The New York Department of Financial Services has announced that it will be issuing dozens of subpoenas to individuals and companies associated with the pharmaceutical opioid industry.
State Governor Andrew Cuomo did not mince words when referring to the pharmaceutical companies’ tendency to obscure their products’ highly addictive nature. “I’ve seen a number of schemes and frauds, but the opioid scheme is as diabolical, as brazen, as obnoxious and as offensive as anything I’ve seen,” he commented on Tuesday.
Last year, the state’s attorney general sued Purdue Pharma, and NYC Mayor Bill de Blasio’s administration has sued the Sackler family of opioid kingpins who own Purdue, in addition to bringing charges against national chain pharmacies who made millions from hocking Oxycontin.
With this latest round of subpoenas, the governor hopes to initiate proceedings that will recoup over $2 billion that New Yorkers were overcharged in health care premiums as a result of insurance industry fraud.

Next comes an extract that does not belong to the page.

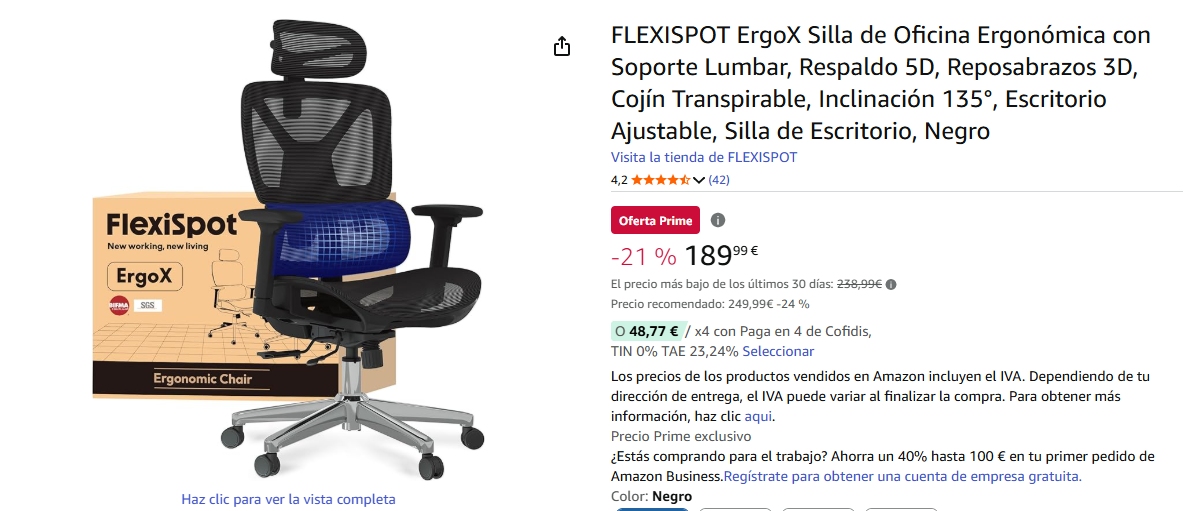Visit the FLEXISPOT store link

click(x=704, y=157)
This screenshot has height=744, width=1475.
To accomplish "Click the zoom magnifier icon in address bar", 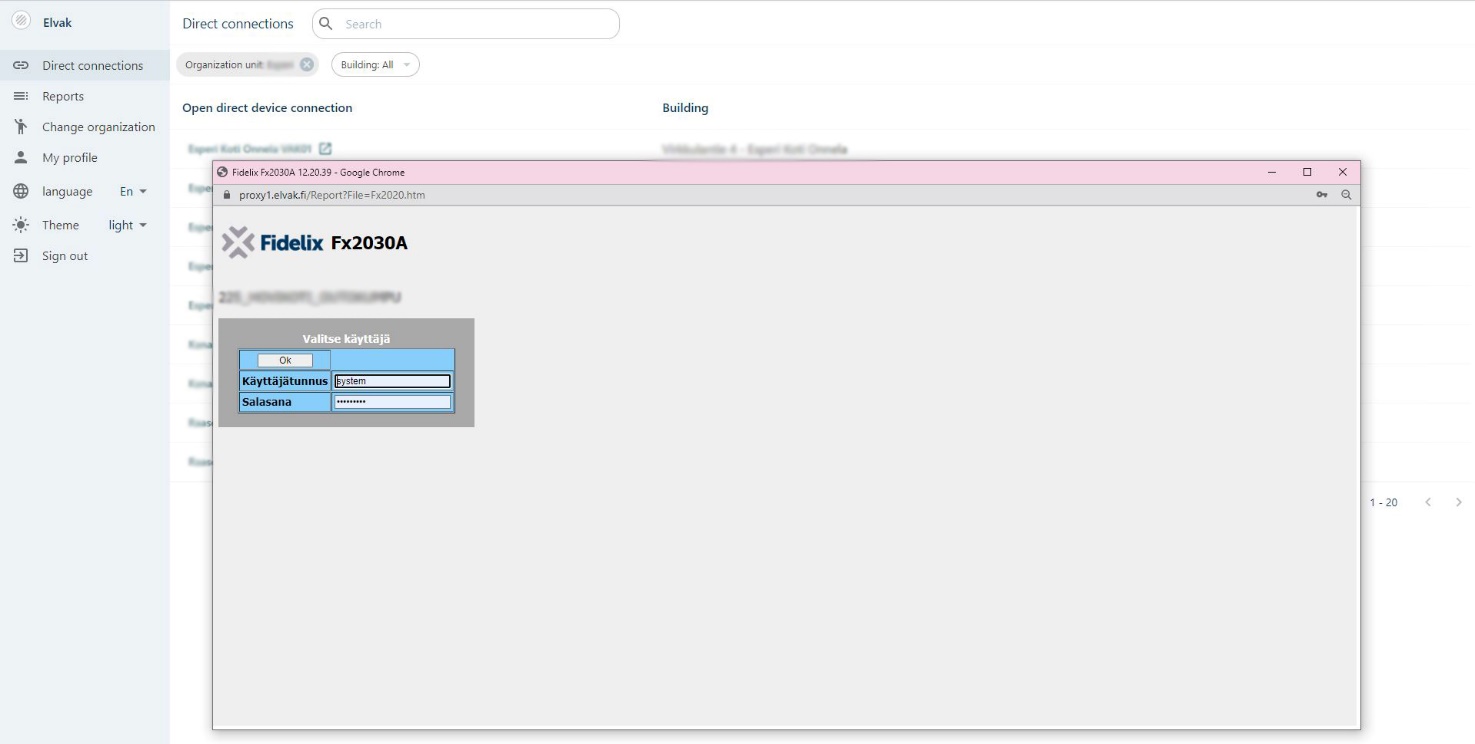I will click(1346, 195).
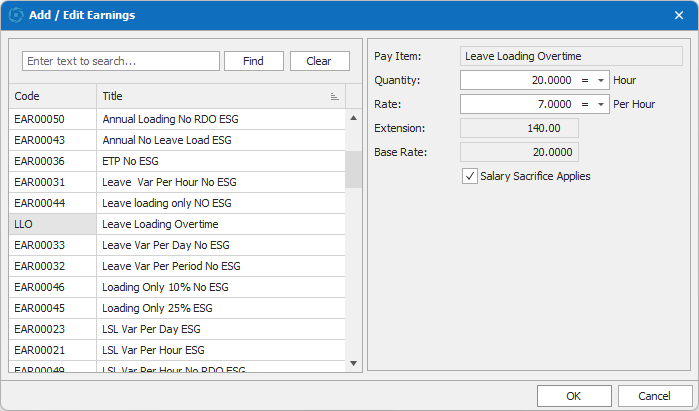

His announcement comes on the heels of the first major ruling against pharmaceutical companies for their role in creating the US opioid crisis. In August, a judge ordered Johnson & Johnson to pay $572 million for its role in the death of the 6,000 Oklahomans who have died as a result of opioid misuse. The company released a statement saying that it would appeal the judgement, whose cash sum would go to fund addiction-fighting programs in the state of Oklahoma.
The US Department of Health and Human Services says that 400,000 people have died nationwide from opioid overdose over the last 20 years. While numbers appear to have dropped between 2017 and 2018, the agency did recommend that the country focus on improving resources for addiction, and bolstering research in the area of opioid abuse.
Across the country, various tactics are being used to counteract the opioid epidemic. In Chicago, a pharmacist has launched a delivery service for naloxone, a drug that can be administered in the case of an overdose. Last week, a $2 billion grant program was announced that will go to fund treatment access and a system to track the size of the opioid epidemic.
Some cannabis advocates have long held that marijuana can play a role in reducing opioid addiction, although states like Rhode Island and Iowa have declined to add opioid addiction to their lists of qualifying conditions for their medical marijuana programs. In New York, the New York State Assembly filed a near-unanimous approval for a bill that would add opioid addiction to the list of qualifying conditions for medical cannabis.
But a recent study published by the Proceedings of the National Academy of Sciences says that states that have legalized marijuana have actually seen an uptick in the rate of opioid deaths. Of course, these trends could be influenced by outside factors. Indeed, in May, the American Journal of Psychiatry released a study that showed that cannabis could reduce heroin cravings in addicts. In May, the journal Preventative Medicine published another investigation that suggests that medical marijuana legalization has led to lower rates of opioid prescriptions.